Мы с Игнатом уплетаем за обе щеки, еда здесь не в пример нашей с Толей, приготовлена женскими руками ассистента Надежды Васильевны, которая сидит рядом с нами, причесанная, улыбающаяся; для нас не секрет, что это именно для нее старичок одевает шляпу с щеголеватым пером, белый полотняный костюм.
Отправляемся втроем – профессор, Игнат и я – в маршрут. Богачев и Надежда Васильевна до вечера уезжают в Симферополь.
Сначала спускаемся в пещеру Бин-Баш-Хоба – Тысячеголовую, названную так, ибо в свое время здесь обнаружили более тысячи черепов: в давние войны скрывающихся в такой пещере душили дымом, разжигая костры у входа, тяга в пещере весьма ощутима, вход в нее испещрен именами туристов; заходить вглубь они боятся. Завязывается какой-то сумбурный разговор: Мне слова "Хоба" напоминает "Кохба", и я говорю о пещерах в Иудейской пустыне, в которых прятались воины Бар-Кохбы и просто евреи после разгрома восстания, и даже римляне не додумались выкуривать их дымом, старик сыплет в ответ татарскими и латинскими словами, тут вмешивается Игнат, который давно подразнивает старика, и говорит, что читать надо не "Хоба", а "Хоба", и это напоминает ему– "Коба".
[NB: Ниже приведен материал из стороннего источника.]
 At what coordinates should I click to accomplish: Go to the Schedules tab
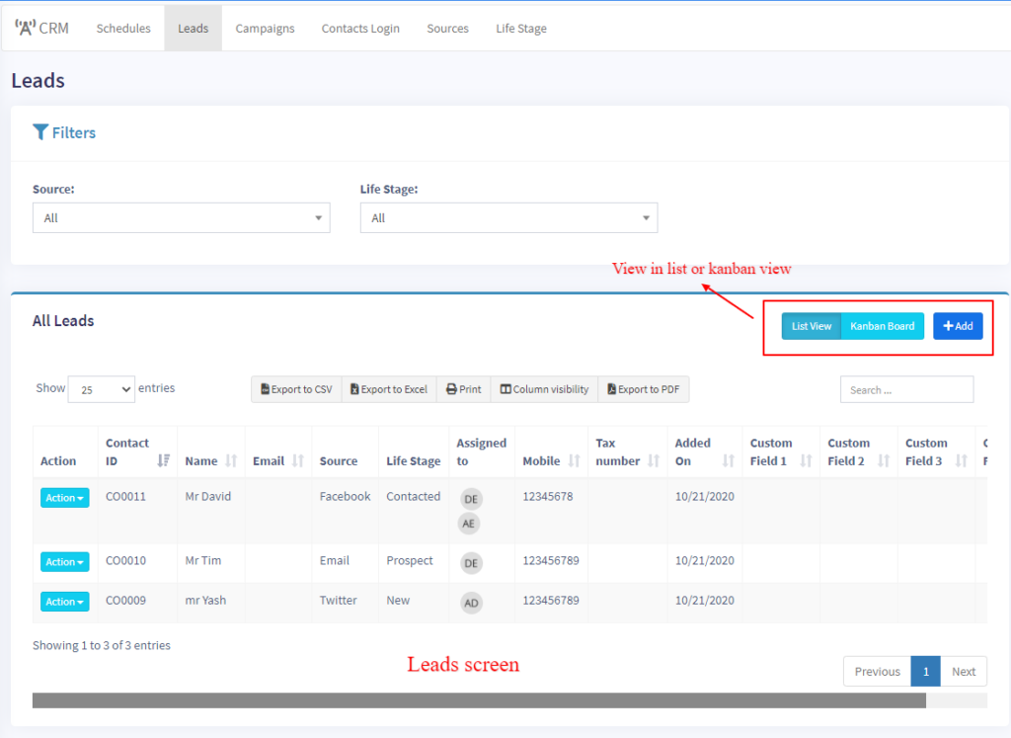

Старик хмурится и замолкает. Входим в солнечный, весь просвистанный птицами орешник. Старик оживляется, начинает носиться между кустов: "Ну-ка, кто больше наберет орешков". Один карман у него и так отвисает под тяжестью фотоаппарата. Старик не знает секрета, которым владеет Игнат. На поверку у меня орешков и вовсе ничего, у Игната чуть больше, а у старика уйма. "Так они же все пустые", говорит, не моргнув, Игнат, – глядите, у них же хвостики не отпали". Старик смеется: "Просто завидуешь", начинает щелкать: и вправду все пустые. Старик опять обиженно, как ребенок, хмурится.